• Goal of the exercise
Copy the passage on the U.S. Senior Women's Open, starting at "The U.S. Senior Women's Open and" and ending at "Senior Women's Open.", and change "female golfers" to "women golfers".

• Quoted passage
>> START

The U.S. Senior Women's Open is one of fourteen U.S. national golf championships organized by the United States Golf Association. The newest USGA championship, it is open to women whose 50th birthday falls on or before the first day of competition and hold a handicap index not exceeding 7.4. It is part of the Legends of the LPGA Tour. The inaugural championship was held in 2018 at the Chicago Golf Club in Wheaton, Illinois.

The U.S. Senior Women's Open and the Senior LPGA Championship are considered to constitute the senior women's major golf championships. The eligibility for the Senior LPGA Championship and the Legends of the LPGA Tour are for female golfers age 45 and older, why not all Senior LPGA Championship players are eligible for the U.S. Senior Women's Open.

>> END

• Given records
>> START

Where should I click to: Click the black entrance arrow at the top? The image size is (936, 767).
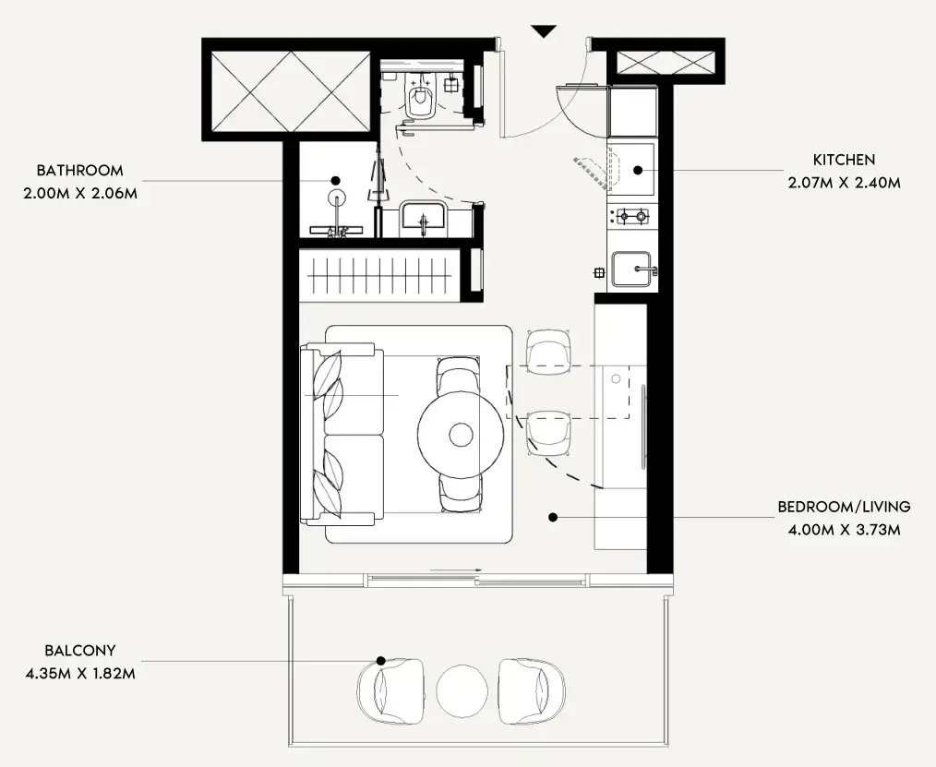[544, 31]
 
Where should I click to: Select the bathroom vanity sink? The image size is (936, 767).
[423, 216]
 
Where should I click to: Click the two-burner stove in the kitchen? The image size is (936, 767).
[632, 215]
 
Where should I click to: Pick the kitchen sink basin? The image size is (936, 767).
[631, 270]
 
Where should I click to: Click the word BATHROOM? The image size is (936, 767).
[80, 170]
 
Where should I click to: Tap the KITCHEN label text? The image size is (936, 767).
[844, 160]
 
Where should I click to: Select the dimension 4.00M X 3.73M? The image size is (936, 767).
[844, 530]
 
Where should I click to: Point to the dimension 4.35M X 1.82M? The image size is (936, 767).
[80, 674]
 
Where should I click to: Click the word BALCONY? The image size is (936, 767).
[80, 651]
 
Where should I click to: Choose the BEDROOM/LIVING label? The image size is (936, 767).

>> END
>> START

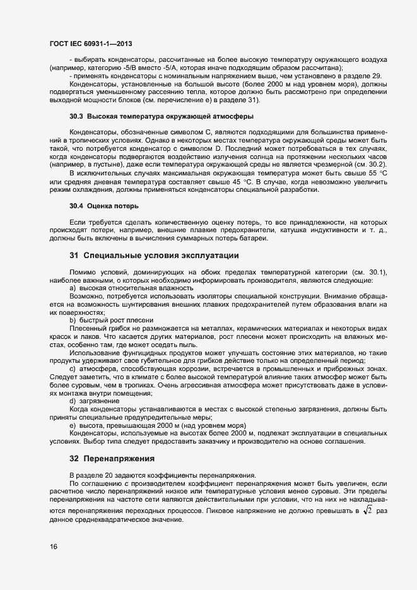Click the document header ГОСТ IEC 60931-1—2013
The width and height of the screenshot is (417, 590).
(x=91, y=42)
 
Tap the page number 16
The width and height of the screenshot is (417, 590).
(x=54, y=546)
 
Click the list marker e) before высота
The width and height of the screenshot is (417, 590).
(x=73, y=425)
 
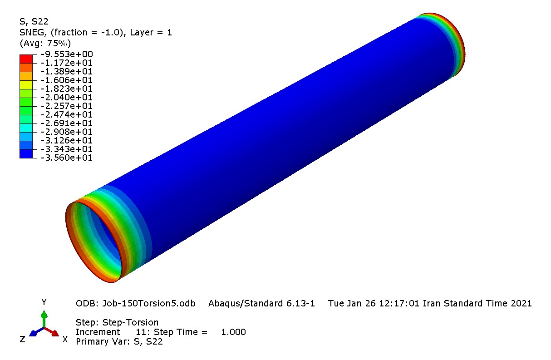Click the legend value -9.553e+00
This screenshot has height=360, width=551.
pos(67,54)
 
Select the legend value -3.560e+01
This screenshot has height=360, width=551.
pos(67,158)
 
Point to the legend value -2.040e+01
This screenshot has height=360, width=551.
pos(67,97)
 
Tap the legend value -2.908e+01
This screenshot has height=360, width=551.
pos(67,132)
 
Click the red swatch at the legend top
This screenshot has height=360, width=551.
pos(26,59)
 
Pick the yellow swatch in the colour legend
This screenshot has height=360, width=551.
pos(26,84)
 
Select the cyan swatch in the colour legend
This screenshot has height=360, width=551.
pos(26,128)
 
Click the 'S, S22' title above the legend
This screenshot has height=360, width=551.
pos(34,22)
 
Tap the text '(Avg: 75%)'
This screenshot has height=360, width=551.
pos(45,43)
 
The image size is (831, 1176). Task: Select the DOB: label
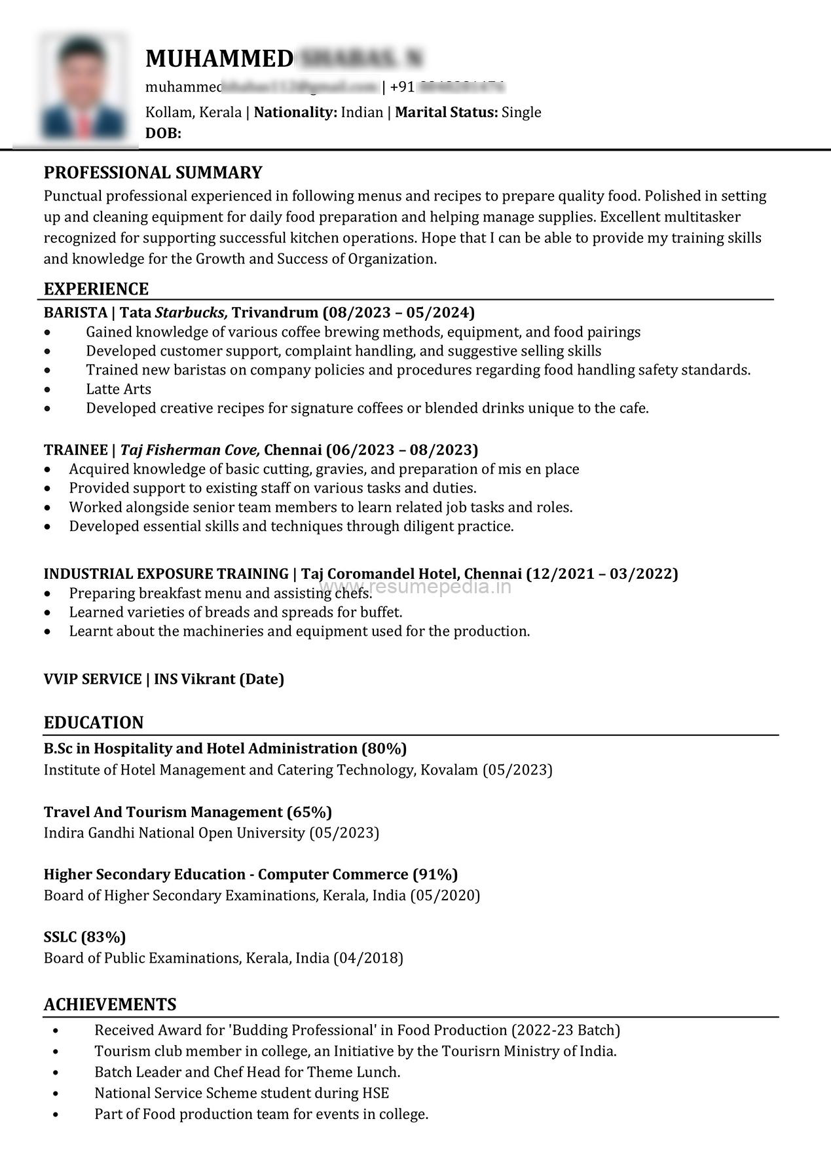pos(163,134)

>> END
>> START

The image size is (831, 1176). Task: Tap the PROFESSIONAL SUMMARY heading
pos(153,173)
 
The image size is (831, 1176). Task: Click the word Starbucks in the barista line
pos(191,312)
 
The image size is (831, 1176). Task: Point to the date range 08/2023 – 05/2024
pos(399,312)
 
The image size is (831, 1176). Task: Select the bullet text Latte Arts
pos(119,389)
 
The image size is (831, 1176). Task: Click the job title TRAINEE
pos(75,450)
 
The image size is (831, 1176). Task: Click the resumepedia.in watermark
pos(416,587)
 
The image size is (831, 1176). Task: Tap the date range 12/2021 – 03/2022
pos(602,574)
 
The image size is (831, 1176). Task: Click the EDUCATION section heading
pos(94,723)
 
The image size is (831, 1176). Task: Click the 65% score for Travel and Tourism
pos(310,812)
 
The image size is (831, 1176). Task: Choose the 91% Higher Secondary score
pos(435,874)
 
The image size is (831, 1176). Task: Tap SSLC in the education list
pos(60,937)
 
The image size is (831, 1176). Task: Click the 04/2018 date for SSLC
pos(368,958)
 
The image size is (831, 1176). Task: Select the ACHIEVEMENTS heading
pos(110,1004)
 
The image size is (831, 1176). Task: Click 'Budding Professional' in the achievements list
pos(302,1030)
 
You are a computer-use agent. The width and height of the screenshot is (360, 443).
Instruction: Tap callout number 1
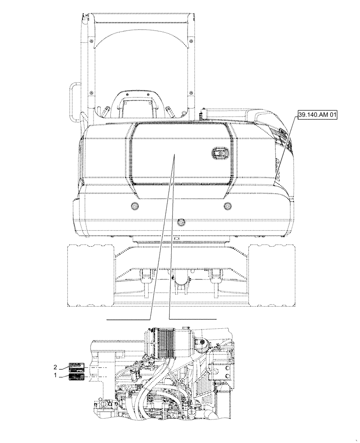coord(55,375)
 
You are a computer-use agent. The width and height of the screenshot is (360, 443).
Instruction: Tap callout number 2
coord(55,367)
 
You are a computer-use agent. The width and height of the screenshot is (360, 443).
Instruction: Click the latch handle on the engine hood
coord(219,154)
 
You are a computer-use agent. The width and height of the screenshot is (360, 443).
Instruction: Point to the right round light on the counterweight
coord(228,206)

>> END

• Expected answer
The U.S. Senior Women's Open and the Senior LPGA Championship are considered to constitute the senior women's major golf championships. The eligibility for the Senior LPGA Championship and the Legends of the LPGA Tour are for women golfers age 45 and older, why not all Senior LPGA Championship players are eligible for the U.S. Senior Women's Open.